- DATASET EXTRACT
• • • • •
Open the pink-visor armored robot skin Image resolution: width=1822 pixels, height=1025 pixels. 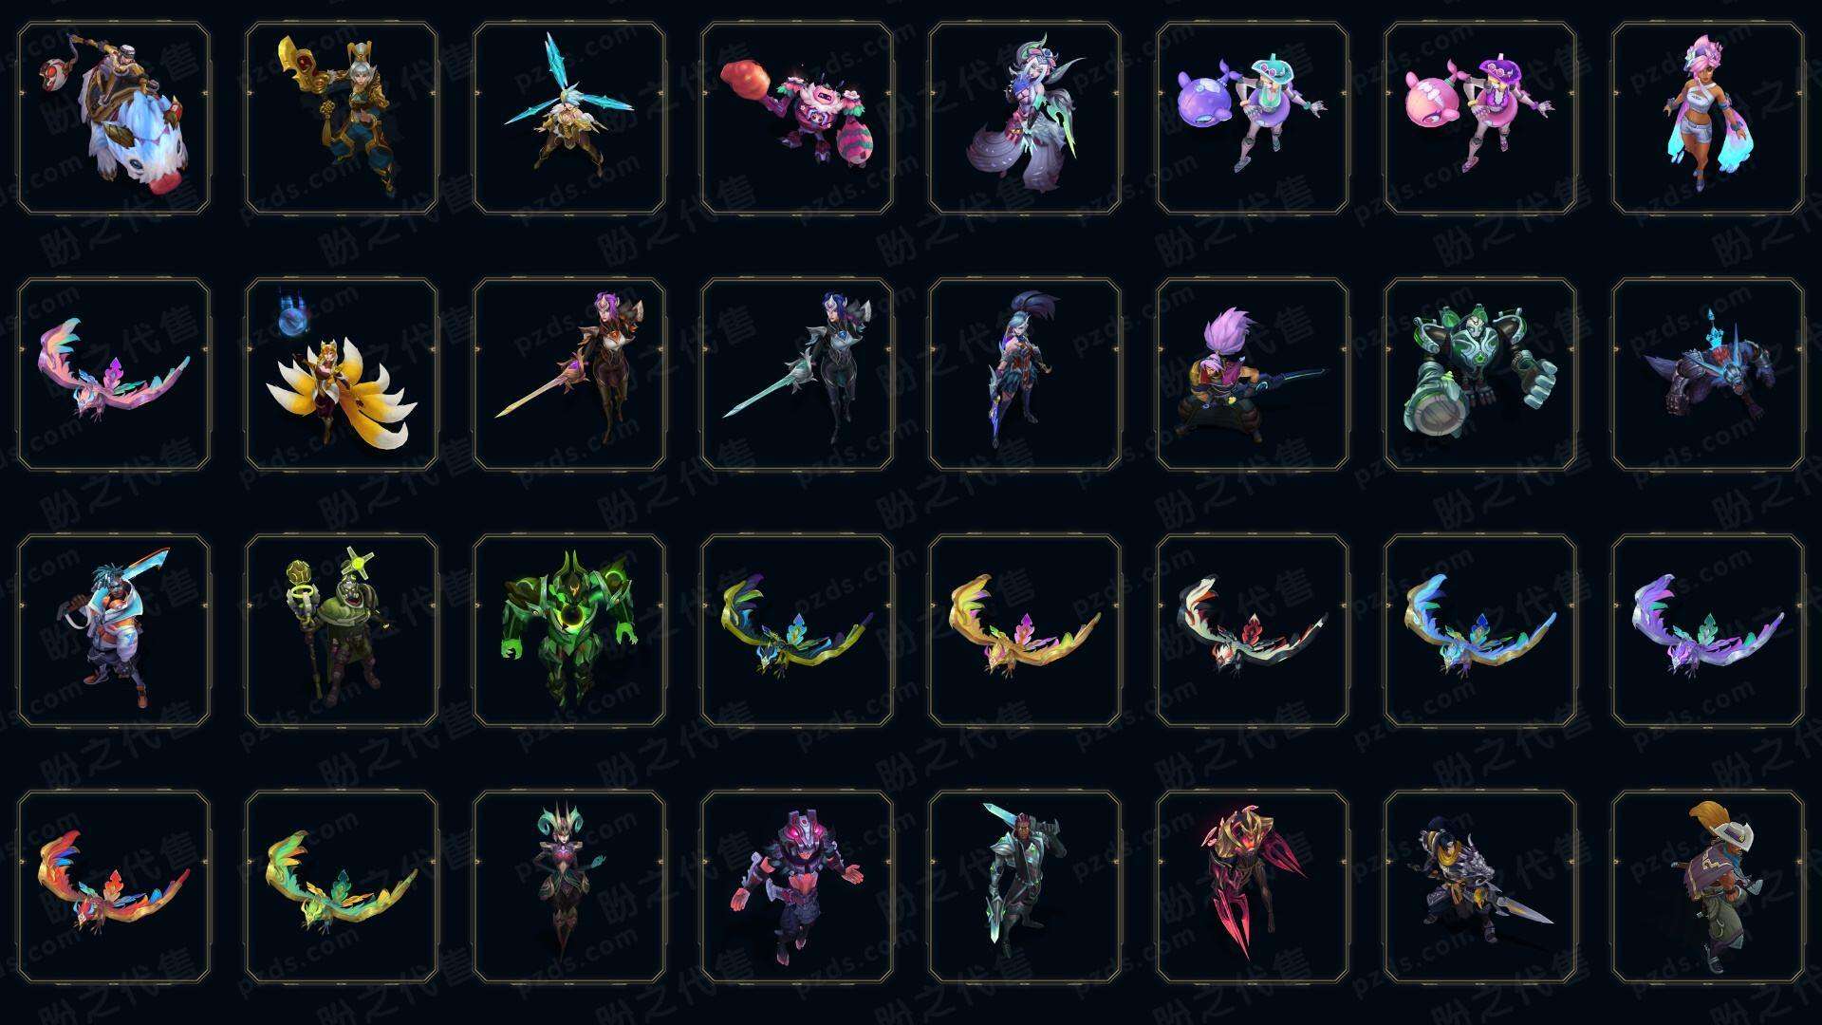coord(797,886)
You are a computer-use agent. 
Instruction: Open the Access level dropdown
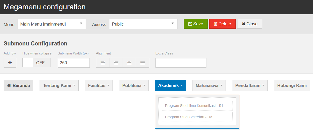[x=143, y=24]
• • • • •
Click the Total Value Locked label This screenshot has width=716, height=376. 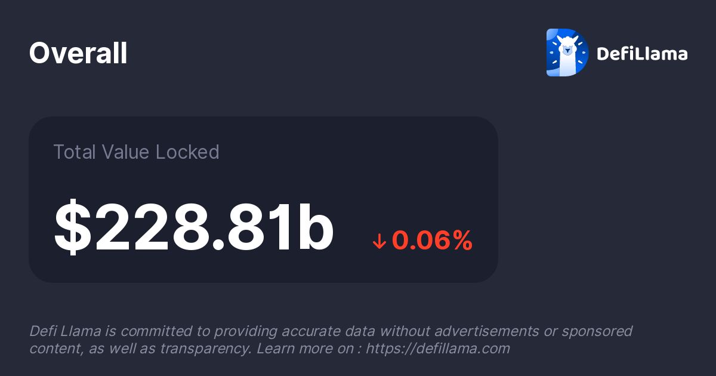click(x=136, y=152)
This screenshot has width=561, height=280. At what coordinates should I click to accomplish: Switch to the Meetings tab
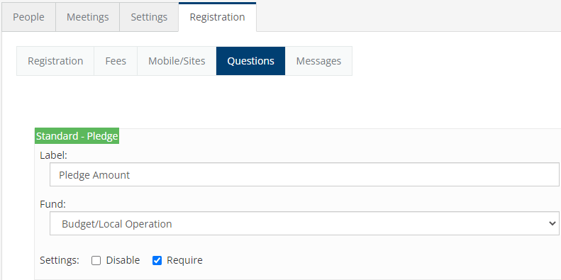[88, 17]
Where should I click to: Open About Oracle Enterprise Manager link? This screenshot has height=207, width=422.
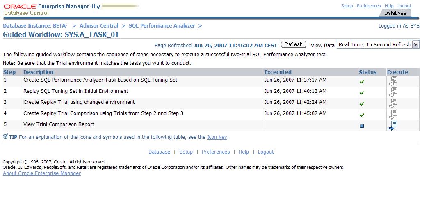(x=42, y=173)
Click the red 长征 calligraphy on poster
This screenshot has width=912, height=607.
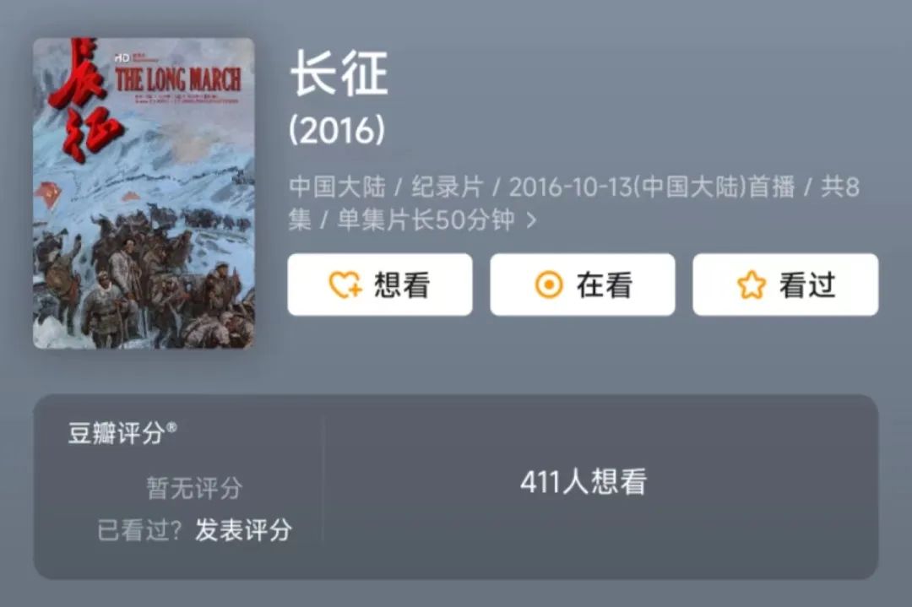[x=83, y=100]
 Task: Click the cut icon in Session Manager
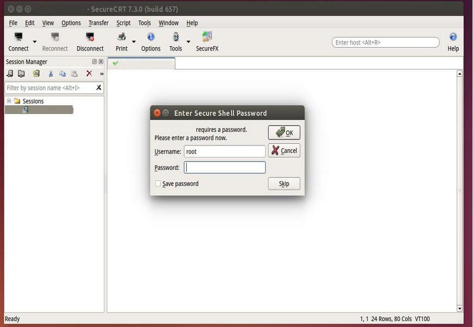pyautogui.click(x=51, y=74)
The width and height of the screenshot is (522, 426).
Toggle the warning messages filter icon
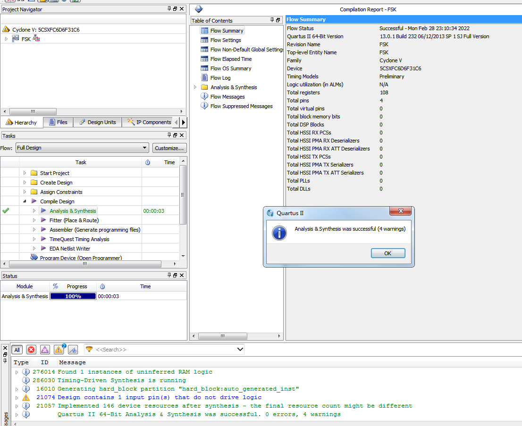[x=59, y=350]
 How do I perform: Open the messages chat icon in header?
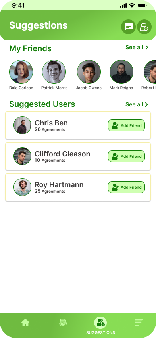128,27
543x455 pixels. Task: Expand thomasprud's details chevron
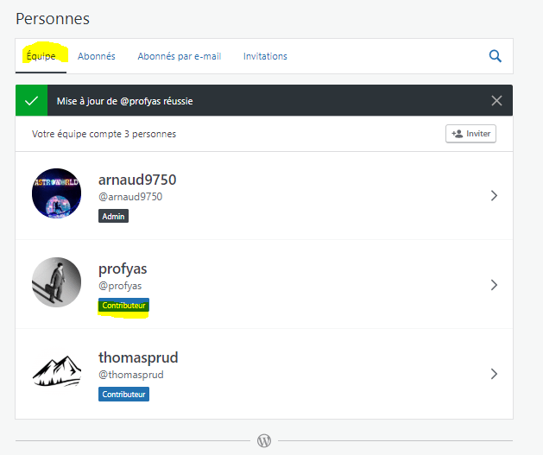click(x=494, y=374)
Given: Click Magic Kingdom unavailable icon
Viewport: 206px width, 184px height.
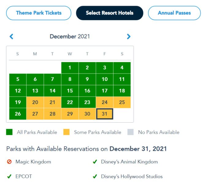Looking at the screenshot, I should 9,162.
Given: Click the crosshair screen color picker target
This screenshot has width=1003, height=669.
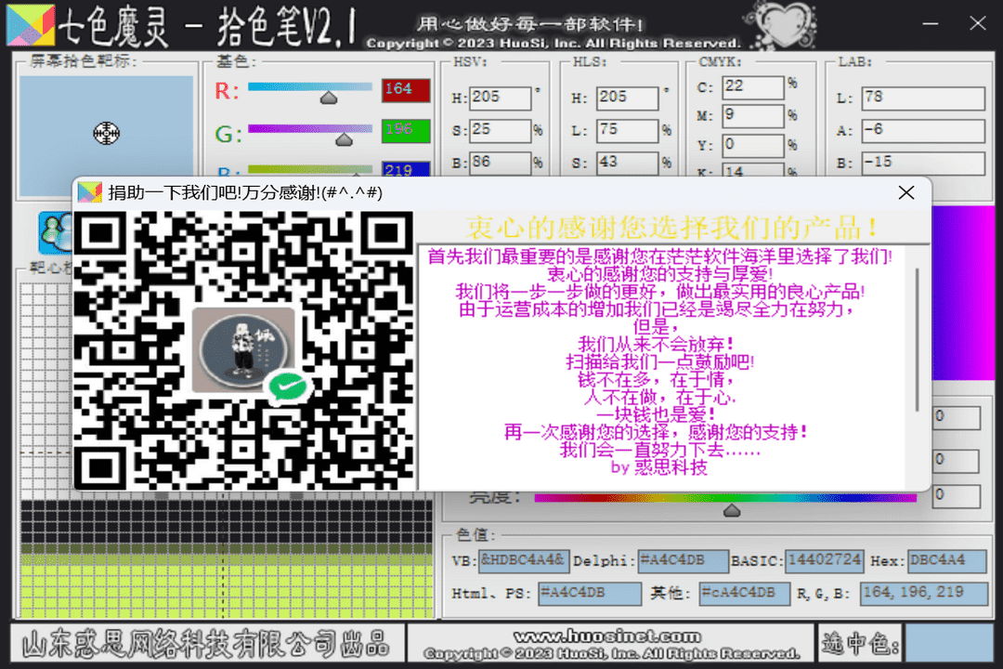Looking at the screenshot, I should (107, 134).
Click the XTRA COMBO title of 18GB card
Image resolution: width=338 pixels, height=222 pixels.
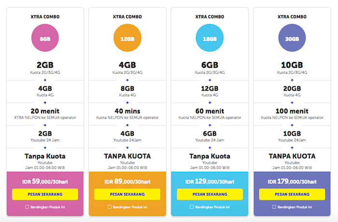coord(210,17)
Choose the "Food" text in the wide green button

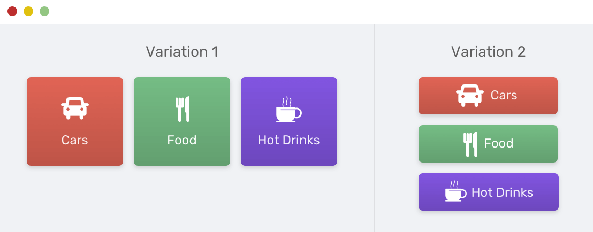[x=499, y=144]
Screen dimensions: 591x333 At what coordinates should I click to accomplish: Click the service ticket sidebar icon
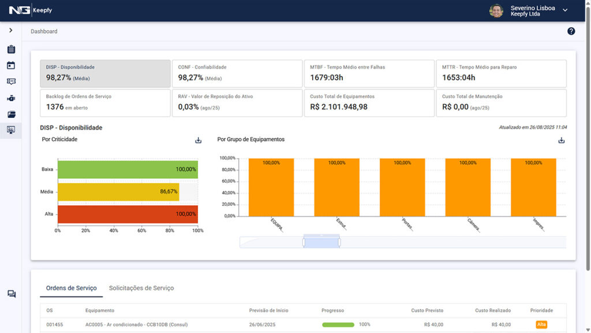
• • • • •
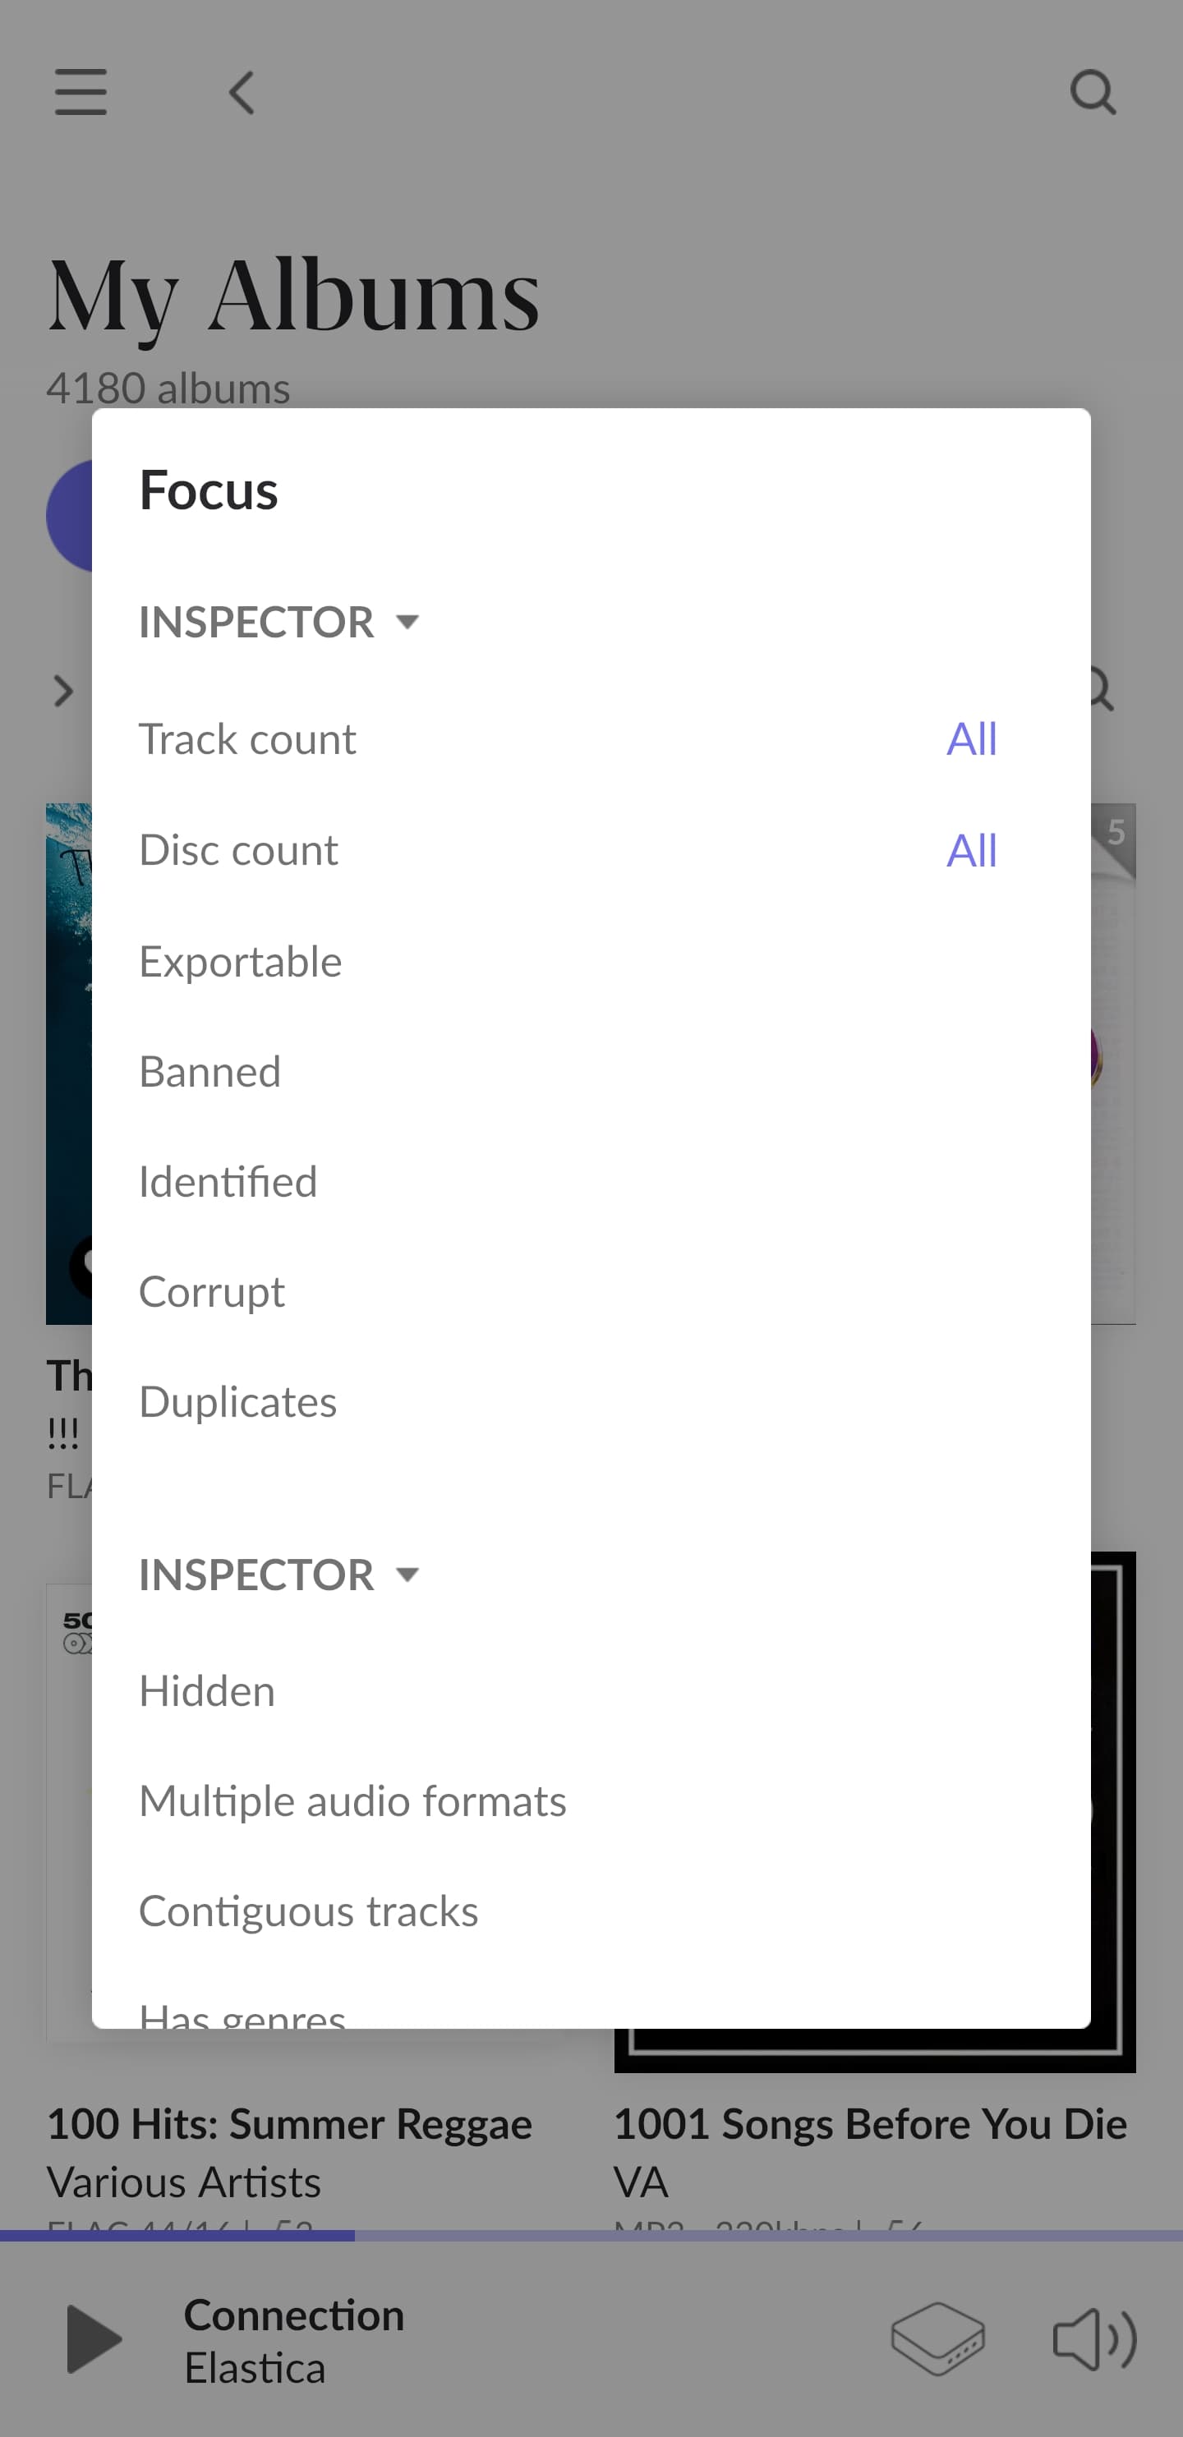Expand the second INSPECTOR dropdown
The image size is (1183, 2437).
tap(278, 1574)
• • • • •
- REQUIREMENT
Apply a filter to the listing above so that only lines with "Given" are kept, and copy those lines.

- WRITTEN ANSWER
Given: Click Magic Kingdom unavailable icon
Given: Click the crosshair screen color picker target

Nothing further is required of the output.